WOOL prices started 2013 strongly last week in the first post-Christmas auction with the Eastern Market Indicator up 39 cents a kilogram to post its highest price of the season at 1111c/kg.
The EMI is now 105c/kg less than the same week last year but is 41c/kg, or 3.8 per cent, higher than at the start of the season.
Buyers for China, India, Europe and Korea were active last week when 21-24M categories were up 42-46c/kg; 18.5-20M was up 49-54c/kg and 17-18M was up 40-45c/kg. Increases for wool coarser than 25M was variable, up 15-27c/kg.
In compiling his weekly summary, Australian Wool Industries Secretariat’s Peter Morgan said the organisation’s database showed the EMI had risen in the first January sale in 13 of the 14 years since 1999-00, when AWIS was formed.
“The largest gain was 121c/kg in January 2011 when the market started its rise to 1436c/kg in June of that year,” he said.
Independent wool consultant Michael Blake said one of the key factors influencing volatility at wool auctions was the volume of wool in the pipeline.
He said the average percentage of wool in stock in relation to its use in the past 20 years had been about 40pc – so for every 100 tonnes of wool processed, there was 40t bought and sitting in stock as greasy, top, yarn, cloth or knit ready to go to the next stage of the wool textile pipeline.
But now that percentage was only 11pc, compared to cotton where stock levels were closer to 70pc of used volumes.
This meant buyers were in the market on an ‘as needs’ basis – which made is nearly impossible for growers to pick the market’s peak.
Mr Blake said farmers could be cautiously optimistic about further increases in wool price but there would be continued volatility.
This was also because there was no increase in global wool supply. In the production forecasts, Australia was only supposed to rise slightly, Argentina was down 15 to 20pc, Uruguay, New Zealand and South Africa were down 2-3pc but did not produce large volumes of apparel wool.
“The world volumes of apparel wool exported in 2012 are around 10pc below 2011 and as we look towards 2012-13 season they will bottom out and maybe increase by 1-2pc depending on climatic conditions,” he said.
China’s economic growth was forecast to be better than it had been in 2012 but still not booming so no major demand spike was expected.
Mr Blake said he was a bit surprised the market surged as much as it did last week. But it often happened at the first sale of the year because of the need for supply for first stage processing after the Christmas break disruption.
“It is good for growers with the market at these levels as a starting point,” he said. “There is definitely a reason for optimism but it is not an advice to hang out for the peak of the market.

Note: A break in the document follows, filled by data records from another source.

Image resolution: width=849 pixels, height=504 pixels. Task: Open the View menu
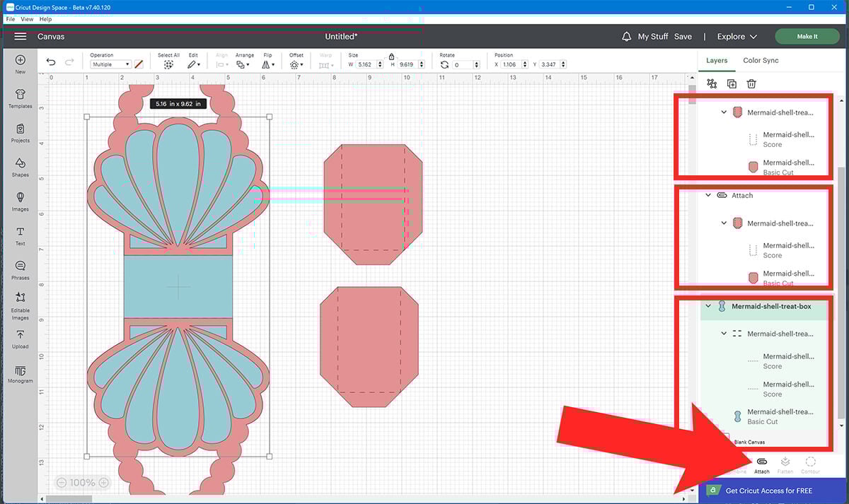tap(27, 19)
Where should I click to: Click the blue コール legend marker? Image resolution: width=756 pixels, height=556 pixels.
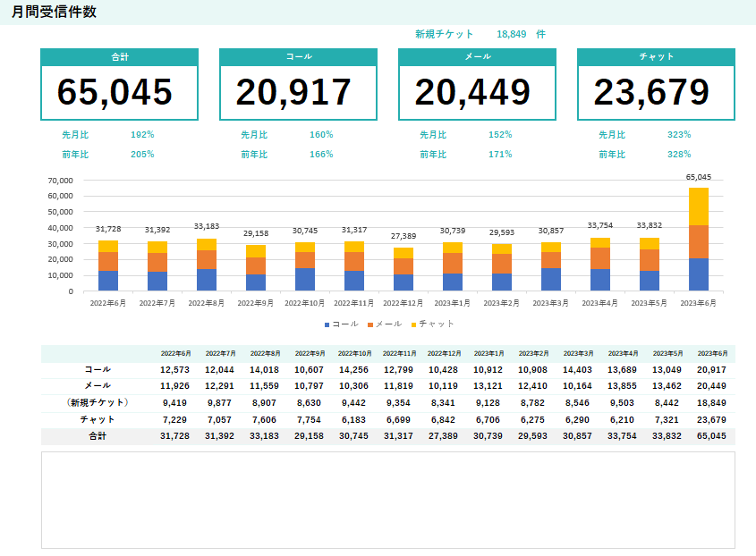[327, 324]
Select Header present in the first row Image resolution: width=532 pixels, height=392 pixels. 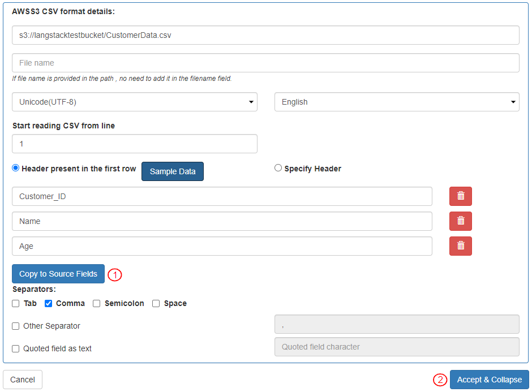pos(16,168)
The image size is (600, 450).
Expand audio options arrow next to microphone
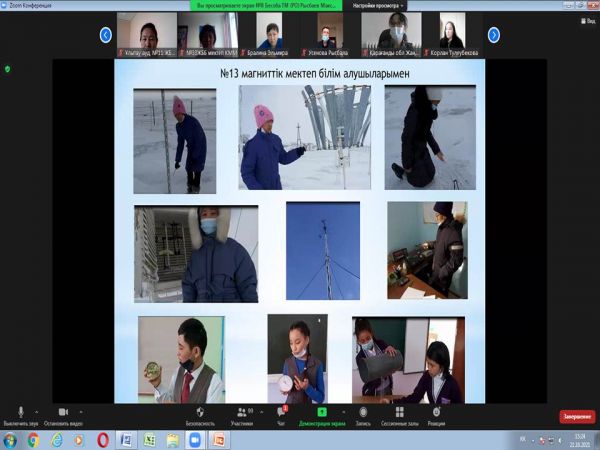pyautogui.click(x=36, y=411)
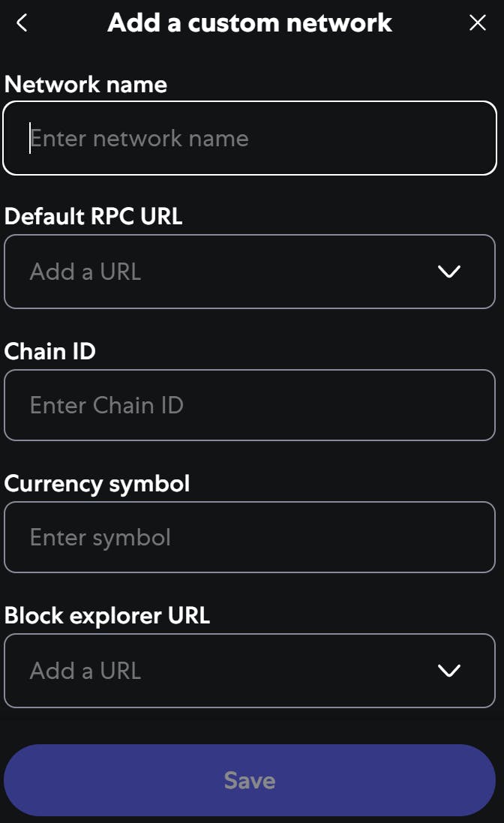Click the back arrow to go back
Screen dimensions: 504x823
21,23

“It’s a ‘sell and repent but sell’ type of market. The market indicator value of $11/kg is a good price compared to 2012 when it averaged $A1090 cents.”
Demand for 23 micron wool was still particularly strong and prices had now spent three years at 1000-1300c/kg – a 50-year high in $US terms.
“We are seeing the influence of prime lambs on crossbred or halfbred wool volumes now. Twenty years ago, 85pc of the clip was finer than 26M, now it’s closer to 75pc,” he said.
Finer microns were a different picture, with 18M and finer only 50pc of their 20-year value. The demand for this superfine segment is increasing again but so is the availability of supply.